On February 15, 2022, as part of the consideration for the acquisition of Anivia, the Company issued a two-year unsecured 6% subordinated promissory note, payable in equal semi-annual installments commencing August 15, 2022 (the “Purchase Note”). The principal amount of the Purchase Note was $3.5 million with a fair value of $3.6 million as of February 15, 2022. In October 2022, the Company paid the first installment of $875,000. And in February 2023, the Company paid the second installment of $875,000. In August 2023, the Company paid the third installment of $875,000. In February 2024, the Company paid the fourth installment of $875,000. For the year ended June 30, 2024, the Company recorded accrued interest of $39,429 and amortization of note premium of $31,602. In February 2024, the note premium was fully amortized, and the outstanding balance of the principal and accrued interest of $275,679 was fully paid off.

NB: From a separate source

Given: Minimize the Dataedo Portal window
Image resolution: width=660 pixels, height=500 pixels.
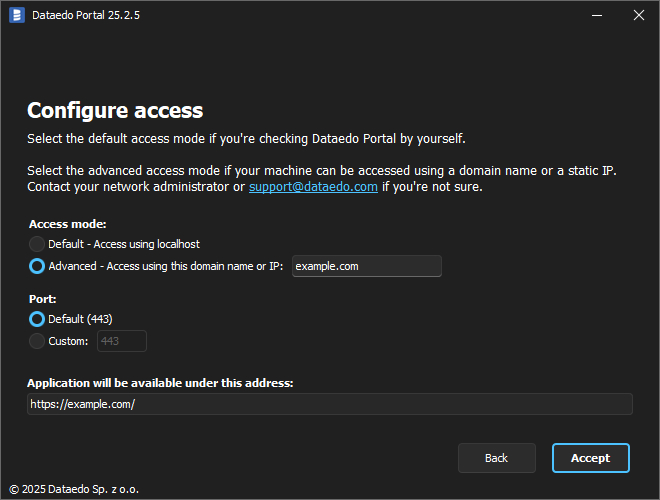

As of June 30, 2025 and 2024, the total outstanding balance of the Purchase Note was $0.

 

Short-term loans payable

 

On July 8, 2023, the Company entered into an agreement with White Cherry Limited (“White Cherry”), a BVI company owned by the former owner of DHS, for an on-demand, unsecured and subordinated loan (“On-demand Loan”). Pursuant to the agreement, White Cherry agreed to loan the Company the amount requested. The On-demand Loan bears interest at the rate of the Secured Overnight Financing Rate, or SOFR, plus 1% per annum. The On-demand Loan is due in 30 days upon receipt of White Cherry’s notice of repayment. On July 16, 2023, the Company borrowed $2,000,000 from White Cherry, repaid $1 million on July 31, 2023 and $1 million on January 31, 2024. For the year ended June 30, 2025 and 2024, the Company recorded interest of $0 and $32,911, respectively. As of June 30, 2025, the outstanding balance of the On-demand Loan was fully paid off.

 

On April 8, 2024, the Company entered into an agreement with an unrelated accredited investor (the “Investor”) for an on-demand, unsecured and subordinated loan (“On-demand Loan 2”). Pursuant to the agreement, the Investor agreed to loan the Company the amount requested. The On-demand Loan 2 bears interest at the rate of the Secured Overnight Financing Rate, or SOFR, plus 1.5% per annum. The On-demand Loan 2 is due in 30 days upon receipt of the Investor’s notice of repayment. For the year ended June 30, 2024, the Company borrowed $483,599 and recorded interest expense of $7,615. As of June 30, 2024, the outstanding balance of the On-demand Loan 2, including accrued interest of $7,615, was $491,214. As of June 30, 2025, the On-demand Loan 2 had been fully paid off.

 

On April 1, 2024, the Company borrowed $350,000 short-term loan (“RP Loan”) from an entity owned by Mr. Allan Huang, one of the majority shareholders of the Company. The RP Loan bears no interest and is due upon receipt of request of repayment. As of June 30, 2025 and 2024, the outstanding balance of the RP Loan was $0 and $350,000.